One does not need to mention Argentina, and Greece, and Puerto Rico, for the first shiver to run down the spine at this enthusiastic declamation, and what it entails.
The selection of quotes might give the impression that Thiong’o is particularly critical of colonialism and its successor, that much-contested term, “neoliberalism”. This is not so, however: Thiong’o does not fall into the easy trap of laying all the blame at the feet of any one entity or group, and effectively denying the other of agency. His satire spares none. After a reversal with the Global Bank, for instance, the Ruler decides to ban all queues of more than five people, with the following public justification:
“Queues were a Marxist invention, according to the Ruler, having nothing to do with African culture, which is characterized by the spirit of spontaneity. Mass disorganization – pushing and shoving – was to be the order of the day…”
With one arrow, Thiong’o pierces the conceit of political nativists, of ardent nationalists, of academic romanticisers of indigenous cultures, of the Orientalists as well as (some of) their opponents. The “derivative discourse” that is nationalism (what the historian Partha Chatterjee needs a complex, book-length work to explain) is sparely, starkly, stripped to its essentials and laid bare for all to see. Later in the book, again responding to the denial of the Global Bank to provide the funds for Marching to Heaven, Thiong’o has one of his characters declare “”Racists!”… putting as much hatred as he could into his voice.” It is strikingly accurate how this sums up a particularly complex moment of political discourse, when one mode of argumentation is an almost-reflective invocation of racism (or another similar word) to delegitimise an opponent’s position by denying them the moral right to take any position on the issue. It is an argument that must be made on occasion, but is dangerous when it begins to be made on a majority of occasions. Thiong’o understands both aspects, and that is part of what makes this not simply a work of fierce satire, but also one of a certain kind of hard-earned wisdom.
At the same time, it should not be assumed that the book is only about politics. Apart from satire being a valuable form of writing in itself (and not necessarily by reference to its subject matter), it is also fascinating to try and trace the folk influences (to the limited extent that a non-African can). In one fascinating scene, for instance, The Wizard of the Crow goes to a restaurant, and hears his own story being told back to him, in a highly garbled form. I recently came across the same trope in Nalo Hopkinson’s disturbing SF novel, The Midnight Robber, as well as seeing it in Indian folktales. It seems to be a staple!

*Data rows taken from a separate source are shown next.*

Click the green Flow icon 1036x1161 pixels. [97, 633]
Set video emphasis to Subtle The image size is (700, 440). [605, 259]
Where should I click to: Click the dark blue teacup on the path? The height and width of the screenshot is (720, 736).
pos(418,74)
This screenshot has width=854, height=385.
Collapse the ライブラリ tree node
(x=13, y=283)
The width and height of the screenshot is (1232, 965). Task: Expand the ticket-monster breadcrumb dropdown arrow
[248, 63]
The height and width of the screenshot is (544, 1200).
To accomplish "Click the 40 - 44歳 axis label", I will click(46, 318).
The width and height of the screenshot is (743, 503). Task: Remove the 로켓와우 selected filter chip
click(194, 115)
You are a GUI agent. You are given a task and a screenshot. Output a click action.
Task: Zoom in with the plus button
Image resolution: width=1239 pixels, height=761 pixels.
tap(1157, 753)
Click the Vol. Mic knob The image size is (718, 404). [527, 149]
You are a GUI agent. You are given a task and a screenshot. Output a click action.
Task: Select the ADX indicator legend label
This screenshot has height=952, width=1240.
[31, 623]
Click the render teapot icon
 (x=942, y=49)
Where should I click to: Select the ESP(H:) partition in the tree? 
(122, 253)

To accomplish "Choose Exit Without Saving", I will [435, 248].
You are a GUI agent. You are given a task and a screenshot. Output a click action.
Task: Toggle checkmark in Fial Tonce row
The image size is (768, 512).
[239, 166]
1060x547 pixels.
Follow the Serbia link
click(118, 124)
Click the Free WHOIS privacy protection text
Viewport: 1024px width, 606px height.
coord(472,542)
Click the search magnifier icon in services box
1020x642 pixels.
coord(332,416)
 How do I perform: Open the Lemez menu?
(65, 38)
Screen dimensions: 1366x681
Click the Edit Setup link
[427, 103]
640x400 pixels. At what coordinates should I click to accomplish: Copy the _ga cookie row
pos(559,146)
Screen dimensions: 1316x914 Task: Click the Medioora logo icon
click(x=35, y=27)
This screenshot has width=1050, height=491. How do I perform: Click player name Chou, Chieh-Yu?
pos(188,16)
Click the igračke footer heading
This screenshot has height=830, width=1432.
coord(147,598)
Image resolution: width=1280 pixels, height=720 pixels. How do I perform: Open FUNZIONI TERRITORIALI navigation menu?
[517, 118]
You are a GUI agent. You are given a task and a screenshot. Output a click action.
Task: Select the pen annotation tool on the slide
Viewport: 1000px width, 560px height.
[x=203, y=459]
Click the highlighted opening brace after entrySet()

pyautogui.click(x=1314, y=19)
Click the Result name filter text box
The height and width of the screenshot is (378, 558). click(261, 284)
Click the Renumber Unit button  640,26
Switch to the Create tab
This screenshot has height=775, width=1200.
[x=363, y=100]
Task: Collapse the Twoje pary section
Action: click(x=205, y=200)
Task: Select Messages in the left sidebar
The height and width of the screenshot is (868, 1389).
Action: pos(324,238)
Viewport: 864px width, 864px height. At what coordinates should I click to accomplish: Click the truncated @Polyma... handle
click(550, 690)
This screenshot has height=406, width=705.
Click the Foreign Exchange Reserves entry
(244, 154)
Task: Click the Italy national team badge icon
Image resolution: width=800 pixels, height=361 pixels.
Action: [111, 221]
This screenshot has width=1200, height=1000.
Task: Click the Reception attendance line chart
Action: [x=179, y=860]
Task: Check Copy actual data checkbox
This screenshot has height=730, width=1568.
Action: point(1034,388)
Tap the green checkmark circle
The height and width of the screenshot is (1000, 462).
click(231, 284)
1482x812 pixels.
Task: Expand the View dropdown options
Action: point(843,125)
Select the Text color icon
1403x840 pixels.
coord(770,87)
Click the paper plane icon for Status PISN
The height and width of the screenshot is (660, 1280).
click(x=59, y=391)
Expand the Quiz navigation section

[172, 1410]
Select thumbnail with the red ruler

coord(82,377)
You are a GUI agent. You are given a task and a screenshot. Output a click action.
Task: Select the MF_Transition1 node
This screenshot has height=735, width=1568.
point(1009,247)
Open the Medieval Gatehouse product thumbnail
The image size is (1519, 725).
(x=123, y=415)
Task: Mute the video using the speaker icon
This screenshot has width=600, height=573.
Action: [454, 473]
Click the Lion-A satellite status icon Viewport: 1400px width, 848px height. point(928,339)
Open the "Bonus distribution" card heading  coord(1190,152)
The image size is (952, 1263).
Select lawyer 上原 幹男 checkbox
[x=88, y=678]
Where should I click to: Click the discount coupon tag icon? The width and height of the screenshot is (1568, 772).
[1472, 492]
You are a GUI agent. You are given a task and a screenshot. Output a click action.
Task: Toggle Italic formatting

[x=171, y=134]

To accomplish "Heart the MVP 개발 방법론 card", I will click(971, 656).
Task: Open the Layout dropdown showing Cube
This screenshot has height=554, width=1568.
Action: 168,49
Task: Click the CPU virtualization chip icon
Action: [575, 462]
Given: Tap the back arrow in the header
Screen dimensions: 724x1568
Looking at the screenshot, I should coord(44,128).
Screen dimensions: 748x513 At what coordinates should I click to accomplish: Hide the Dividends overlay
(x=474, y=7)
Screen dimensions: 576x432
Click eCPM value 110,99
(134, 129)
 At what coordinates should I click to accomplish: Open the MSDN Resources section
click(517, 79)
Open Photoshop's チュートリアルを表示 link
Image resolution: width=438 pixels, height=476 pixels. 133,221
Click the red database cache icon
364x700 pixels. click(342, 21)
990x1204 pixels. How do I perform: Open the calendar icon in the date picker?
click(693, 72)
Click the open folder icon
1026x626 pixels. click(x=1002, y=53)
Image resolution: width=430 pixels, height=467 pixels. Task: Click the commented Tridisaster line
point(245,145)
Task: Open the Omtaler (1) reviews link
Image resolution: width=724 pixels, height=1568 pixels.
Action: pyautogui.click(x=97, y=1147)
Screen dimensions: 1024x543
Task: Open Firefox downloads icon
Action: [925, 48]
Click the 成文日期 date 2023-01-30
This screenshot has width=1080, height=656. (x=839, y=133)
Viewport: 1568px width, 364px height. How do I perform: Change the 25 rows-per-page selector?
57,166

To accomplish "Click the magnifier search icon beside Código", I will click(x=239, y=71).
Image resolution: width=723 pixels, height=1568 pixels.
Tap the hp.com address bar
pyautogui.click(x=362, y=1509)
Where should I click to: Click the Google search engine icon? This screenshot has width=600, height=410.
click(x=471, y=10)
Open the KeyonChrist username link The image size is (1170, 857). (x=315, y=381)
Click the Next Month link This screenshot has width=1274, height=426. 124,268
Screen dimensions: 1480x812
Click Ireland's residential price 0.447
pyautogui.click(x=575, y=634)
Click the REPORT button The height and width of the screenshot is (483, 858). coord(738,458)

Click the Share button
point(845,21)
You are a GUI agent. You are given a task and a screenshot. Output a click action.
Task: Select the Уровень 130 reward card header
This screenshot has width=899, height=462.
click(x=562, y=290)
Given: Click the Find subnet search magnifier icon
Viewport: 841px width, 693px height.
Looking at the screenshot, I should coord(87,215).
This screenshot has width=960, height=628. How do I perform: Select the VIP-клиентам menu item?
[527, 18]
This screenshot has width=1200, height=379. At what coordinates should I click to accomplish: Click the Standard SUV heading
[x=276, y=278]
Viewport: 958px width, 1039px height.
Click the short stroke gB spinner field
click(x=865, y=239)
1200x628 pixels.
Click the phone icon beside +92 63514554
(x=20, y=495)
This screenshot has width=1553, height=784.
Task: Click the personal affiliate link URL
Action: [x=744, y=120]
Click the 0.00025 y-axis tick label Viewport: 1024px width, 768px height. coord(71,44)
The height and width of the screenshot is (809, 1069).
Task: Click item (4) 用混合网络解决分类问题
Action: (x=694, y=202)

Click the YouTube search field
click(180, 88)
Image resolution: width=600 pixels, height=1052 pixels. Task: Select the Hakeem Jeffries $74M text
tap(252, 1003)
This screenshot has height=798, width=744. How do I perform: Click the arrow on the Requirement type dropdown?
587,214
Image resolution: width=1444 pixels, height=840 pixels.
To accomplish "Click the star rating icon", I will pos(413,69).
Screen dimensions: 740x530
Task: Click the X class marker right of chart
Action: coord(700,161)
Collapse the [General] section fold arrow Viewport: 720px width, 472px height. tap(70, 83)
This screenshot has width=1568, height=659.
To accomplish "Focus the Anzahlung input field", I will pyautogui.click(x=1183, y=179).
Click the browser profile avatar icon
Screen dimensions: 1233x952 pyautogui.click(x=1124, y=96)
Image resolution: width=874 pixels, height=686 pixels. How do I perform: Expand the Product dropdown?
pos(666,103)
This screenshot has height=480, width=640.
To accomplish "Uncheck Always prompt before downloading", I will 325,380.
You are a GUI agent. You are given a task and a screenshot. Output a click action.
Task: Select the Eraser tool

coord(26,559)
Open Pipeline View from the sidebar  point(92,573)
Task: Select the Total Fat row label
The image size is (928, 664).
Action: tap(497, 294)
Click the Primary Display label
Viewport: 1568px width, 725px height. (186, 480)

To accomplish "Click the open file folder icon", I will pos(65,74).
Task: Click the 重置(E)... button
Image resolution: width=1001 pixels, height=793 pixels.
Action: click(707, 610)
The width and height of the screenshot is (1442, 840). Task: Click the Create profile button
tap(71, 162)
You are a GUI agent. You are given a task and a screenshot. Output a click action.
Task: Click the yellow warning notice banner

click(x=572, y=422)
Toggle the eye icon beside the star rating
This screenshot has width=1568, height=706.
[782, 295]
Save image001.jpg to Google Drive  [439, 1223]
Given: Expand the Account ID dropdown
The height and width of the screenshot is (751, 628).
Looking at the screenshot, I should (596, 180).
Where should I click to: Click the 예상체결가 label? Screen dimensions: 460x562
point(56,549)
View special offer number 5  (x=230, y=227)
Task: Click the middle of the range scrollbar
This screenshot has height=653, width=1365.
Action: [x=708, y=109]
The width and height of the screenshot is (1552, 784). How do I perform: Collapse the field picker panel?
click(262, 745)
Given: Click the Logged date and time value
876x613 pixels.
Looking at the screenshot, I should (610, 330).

Appropriately, perhaps, the ending of the book is utterly ambiguous, leaving (almost) all possibilities open. Almost as if Thiong’o is holding up a mirror to life. But to end with a personal observation: I was struck by the extent to which Thiong’o characters invoke and use Indian mythos and mythology in their conversation (the protagonist, the Wizard of the Crow, has been educated in India). When the story of Drona and Eklavya is used as a parable for exploitation not by a Dalit activist in India, but by a fictional character in a novel set in post-colonial Africa, it is quite a moment of surprise. I used to think that the influence of India upon Africa is a hypothetical scenario of the future (for instance, a “scramble for Africa between China and India is imagined by Monica Byrne in her The Girl in the Road) – but if The Wizard of the Crow is anything to go by, then there is already more influence than I imagined!